PROBLEM DETAILS: The answer should be every line below, repeated exactly, with the images left out.

Entries taken from a collection:
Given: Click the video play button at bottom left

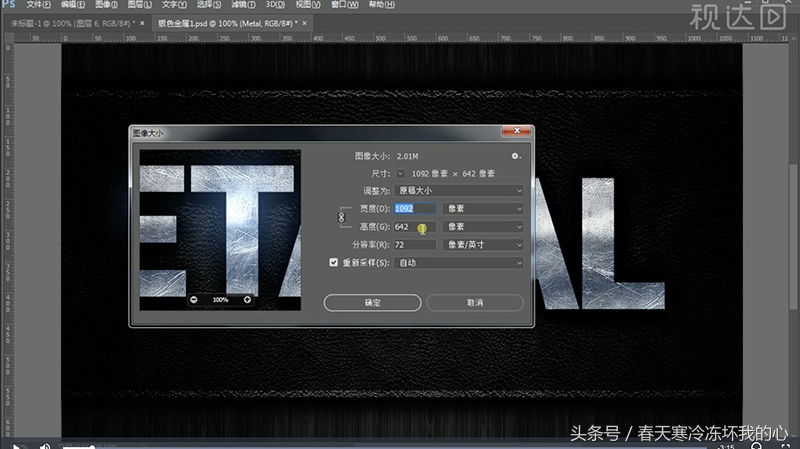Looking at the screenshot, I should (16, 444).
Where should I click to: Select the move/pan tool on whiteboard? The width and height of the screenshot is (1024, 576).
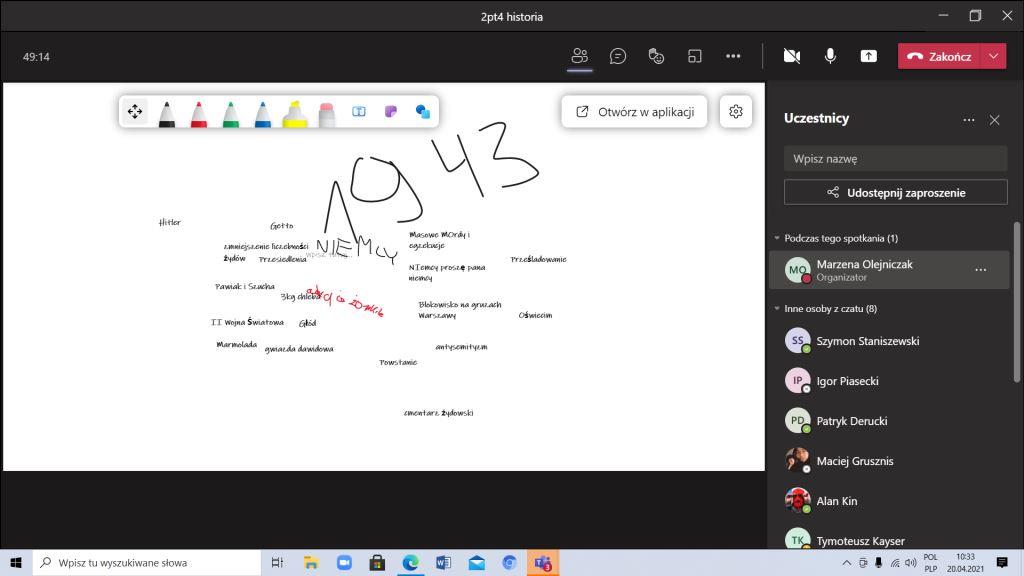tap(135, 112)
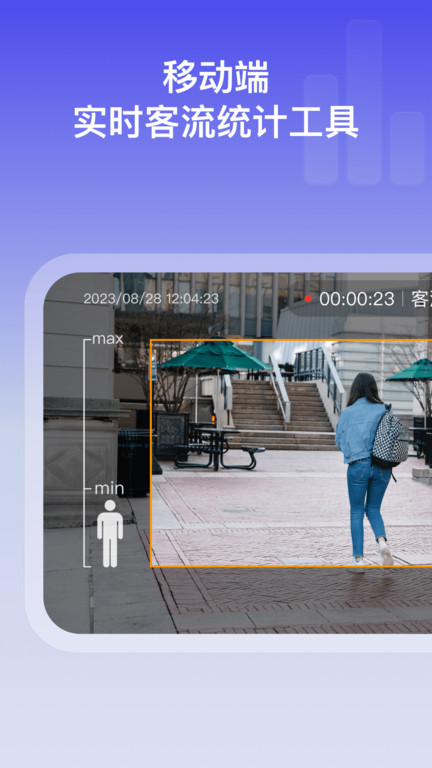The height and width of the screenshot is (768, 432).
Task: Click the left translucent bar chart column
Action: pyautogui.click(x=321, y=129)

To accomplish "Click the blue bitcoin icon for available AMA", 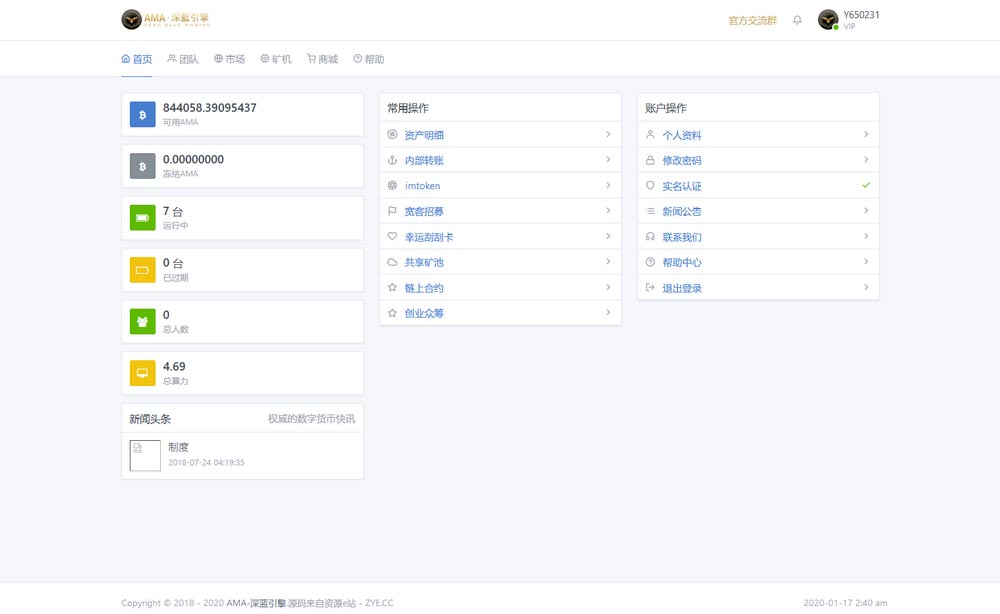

ANSWER TO THIS PROBLEM:
Given: Click the video play button at bottom left

Looking at the screenshot, I should (16, 444).
Where should I click to: Select the move/pan tool on whiteboard? The width and height of the screenshot is (1024, 576).
tap(135, 112)
The height and width of the screenshot is (768, 432).
Task: Click the left translucent bar chart column
Action: pyautogui.click(x=321, y=129)

To accomplish "Click the blue bitcoin icon for available AMA", 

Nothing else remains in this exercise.